===== Bloco de texto =====

Como cristã consciente desde pequena, eu me perguntava por que tão poucos livros que eu amava ler transmitiam pensamentos e valores autenticamente cristãos. Claro, há brilhantíssimas exceções, como de Lewis e Lawhead, mas a maioria dos bons livros de ficção não demonstram boa filosofia teológica nem cristianismo prático — e eu penso que uma meta básica do escritor seria demonstrar a verdade mais profunda por meio das suas histórias — como nas parábolas desde os tempos de Moises, confirmadas e expandidas por Jesus.


Volto à mais recente série de livros da Lucinda Riley de que falei. É óbvio que ela faz constantes e extensas pesquisas. (Lembro-me da bibliotecária chefe da Elkins Park, onde trabalhei trinta anos atrás, contando que James Michener e seus assistentes a consultavam em suas pesquisas trinta anos antes disso, antes da existência de Google e as facilidades múltiplas de viagens internacionais e dinheiro infindo para autores de best-sellers). O fato é que o bom escritor estuda, lê, pesquisa, lê mais, viaja, fuça tudo, revira as pedras do caminho, entrevista quem quer que esteja ligado de qualquer maneira à história que ele/a quer contar.) Admito que muitos “Wanna Be Writers” cristãos como eu são preguiçosos. Pensam que sabem tudo que querem dizer e lançam sobre o papel ou teclado a primeira coisa que vem à mente — sentimentos e idéias ainda não amadurecidas, os pensamentos não levados às ultimas consequências. 


É como certas pessoas que conheci as quais querem publicar um livro de historias bíblicas para crianças simplesmente recontando as historias que ouviram na escola dominical de sua igreja. Afinal de contas, não precisam conhecer História, teologia, nem mesmo conceitos básicos de comunicação em prosa moderna — as crianças não sabem nada disso e adoram as historias contadas pelos tios da comunidade. Porém, tais narrativas não merecem ser contadas, porque poderão incorrer em mentiras! Transformam as verdades eternas da Palavra de Deus em palavras vazias, ocas, que ressonam como eco de sons melhores, mas não oferecem melodia e ritmo autênticos. O bom escritor de ficção (ou de fatos), mesmo ao relatar histórias inverídicas, conta-as com verossimilhança, como a verdade que toca e transforma o íntimo da pessoa.


Outra característica de uma boa escritora como Riley é que, por mais diferentes e complexos que sejam, as suas personagens são apresentadas de forma simples, real, sem subterfúgios. A historia pode ser bastante complicada e dá suas voltas e seus sustos, mas não é absurda: já houve coisa semelhante comigo, ou com minha irmã, ou com meu tio-avô. Eu me relaciono com o texto e o aplico à realidade. Mesmo em historias fantásticas, aprendo verdades para a vida.

===== Dados fornecidos =====

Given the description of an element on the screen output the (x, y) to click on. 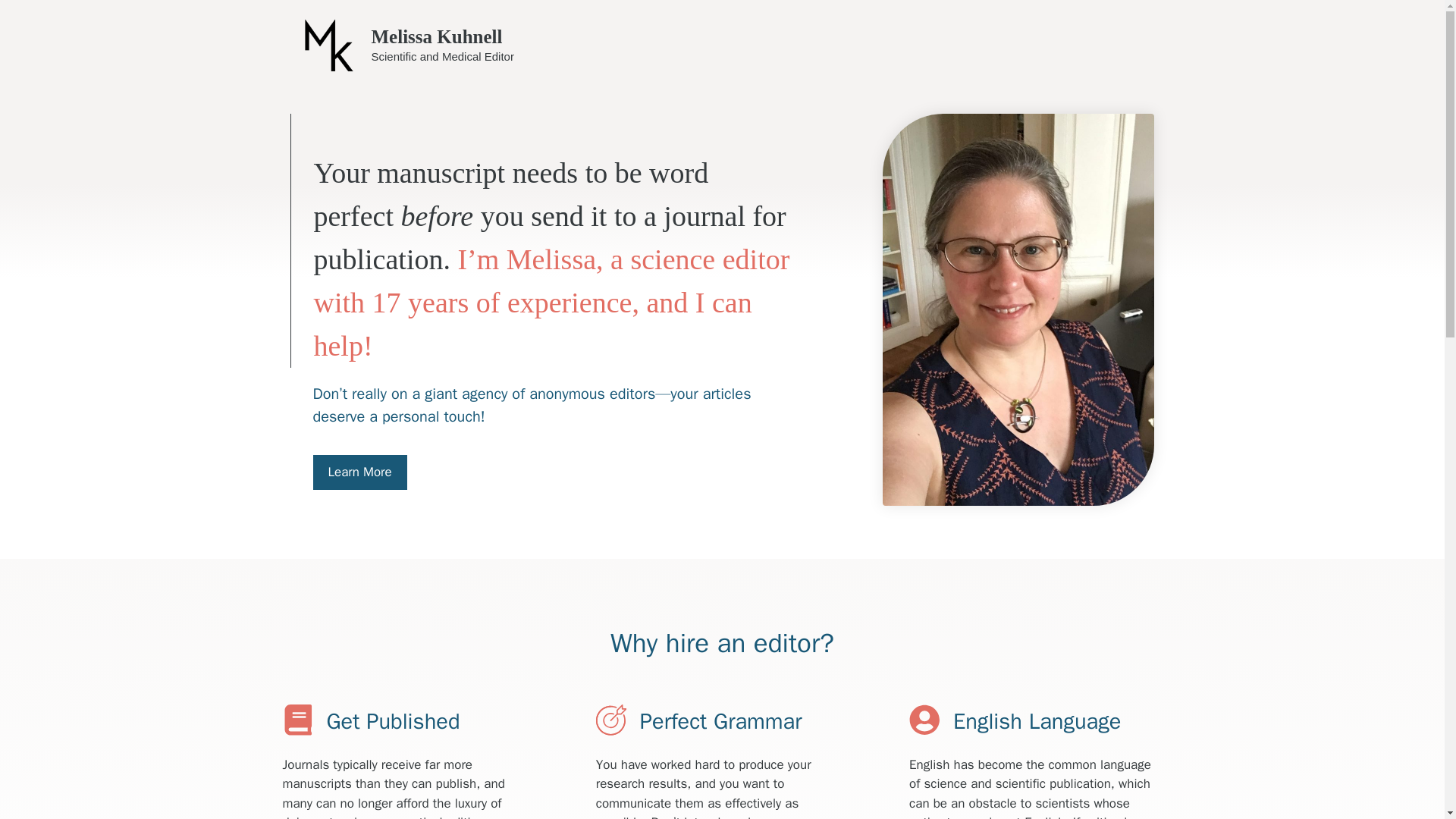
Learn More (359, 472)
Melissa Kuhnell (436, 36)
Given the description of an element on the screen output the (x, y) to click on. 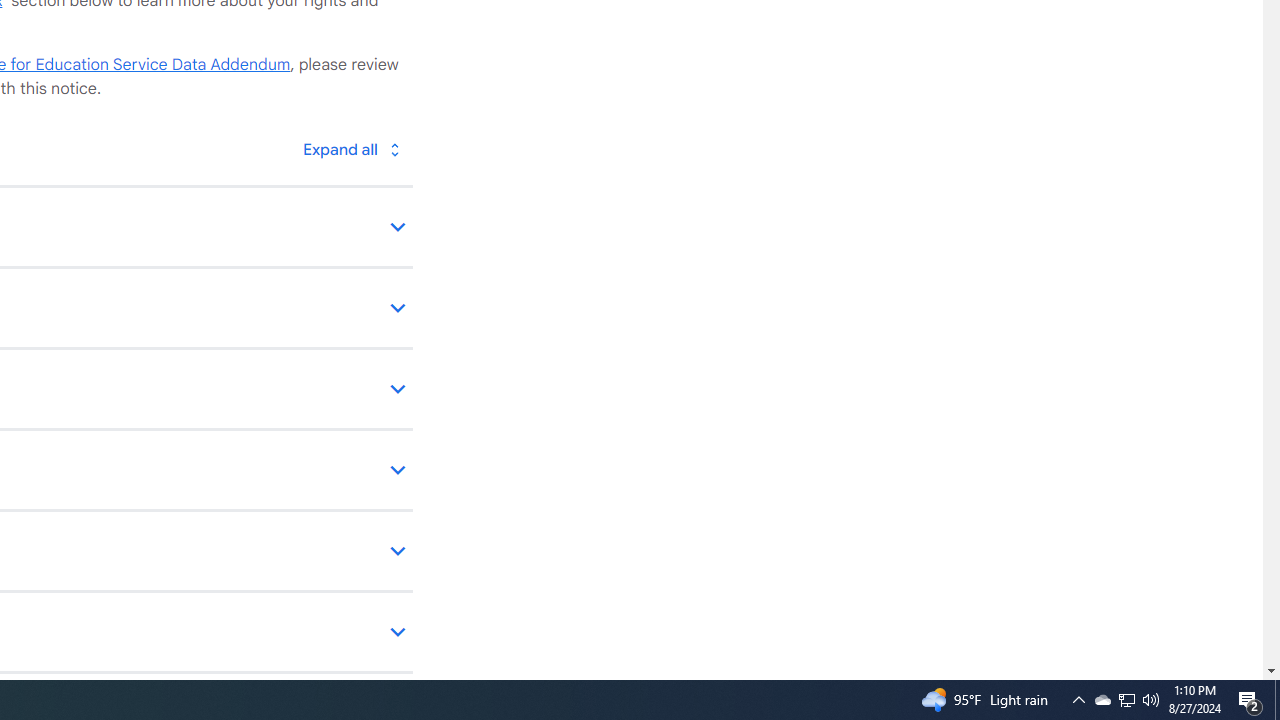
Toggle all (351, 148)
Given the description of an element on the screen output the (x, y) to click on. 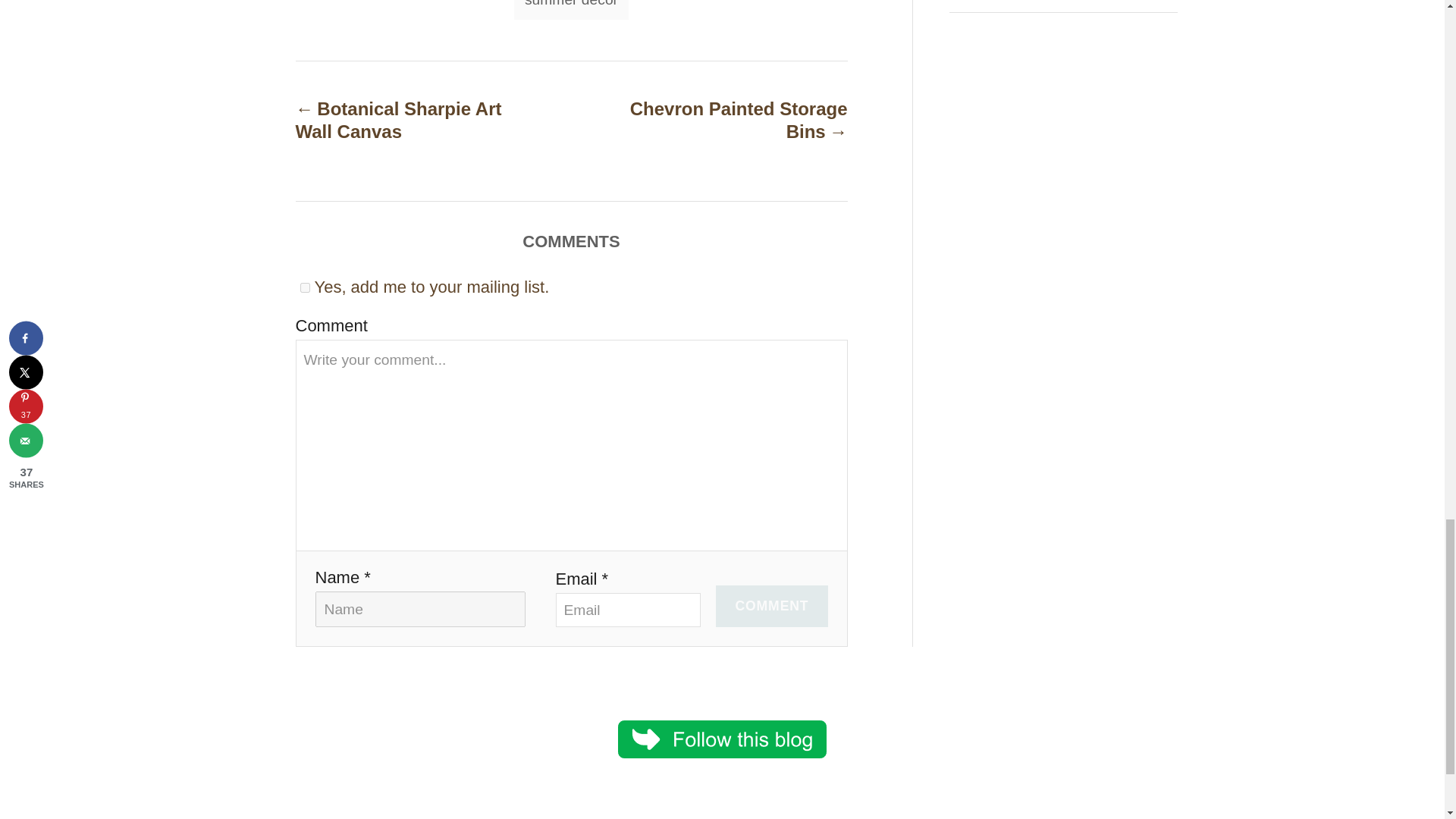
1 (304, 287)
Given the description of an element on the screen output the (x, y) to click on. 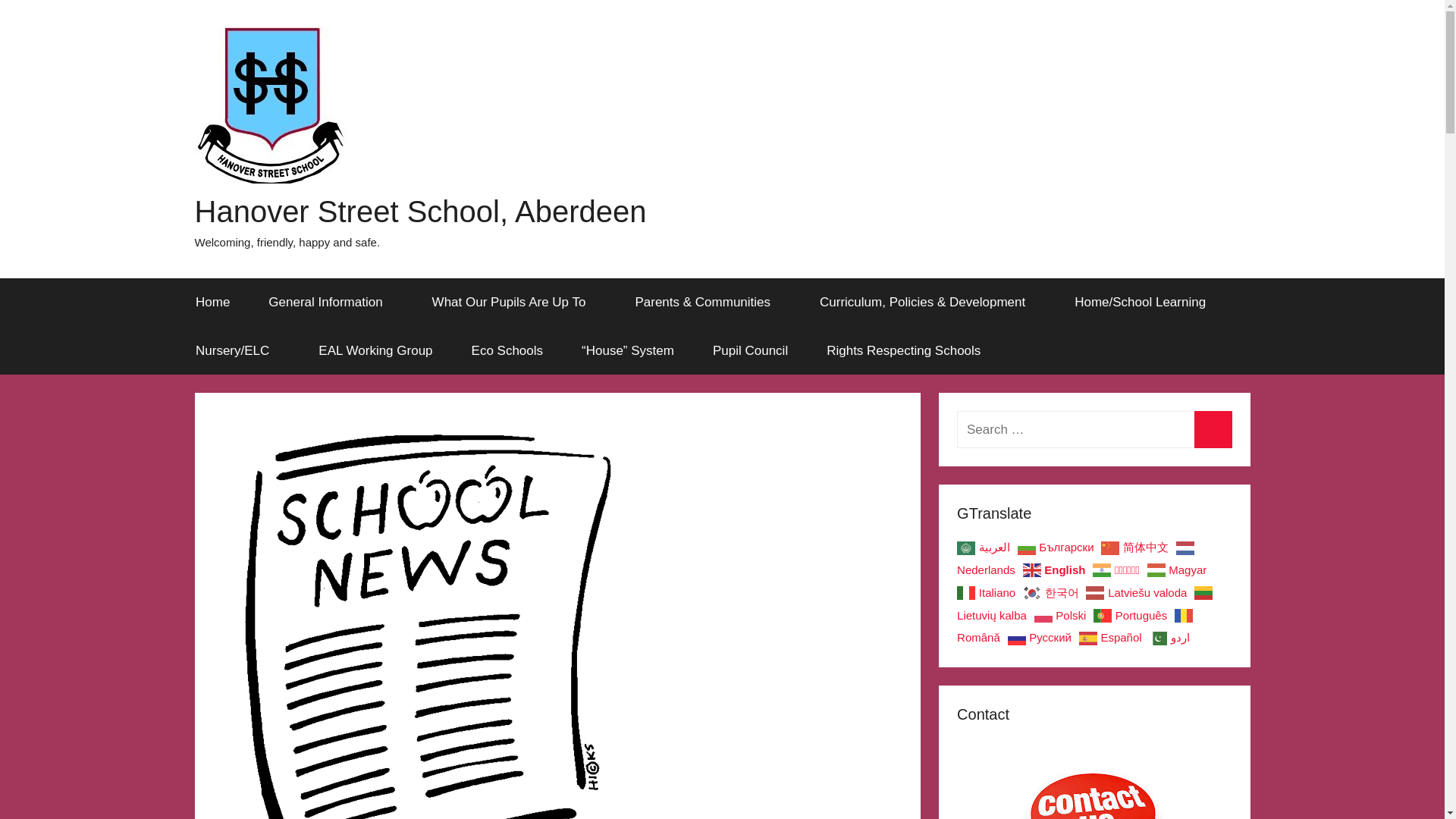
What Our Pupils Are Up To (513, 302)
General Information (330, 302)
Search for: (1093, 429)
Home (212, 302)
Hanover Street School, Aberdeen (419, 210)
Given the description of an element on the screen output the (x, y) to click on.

=====

- [Detalhes do problema]
Responda às perguntas sobre o texto sobre escrita de ficção cristã:
1. Quais autores o texto cita como brilhantes exceções?
2. De onde era a bibliotecária chefe lembrada no texto?
3. Como são apresentadas as personagens de Riley, segundo o último parágrafo?
Responda usando somente o texto sobre escrita de ficção cristã.

- [Resposta do exercício]
1. Lewis e Lawhead.
2. Da Elkins Park.
3. De forma simples, real, sem subterfúgios.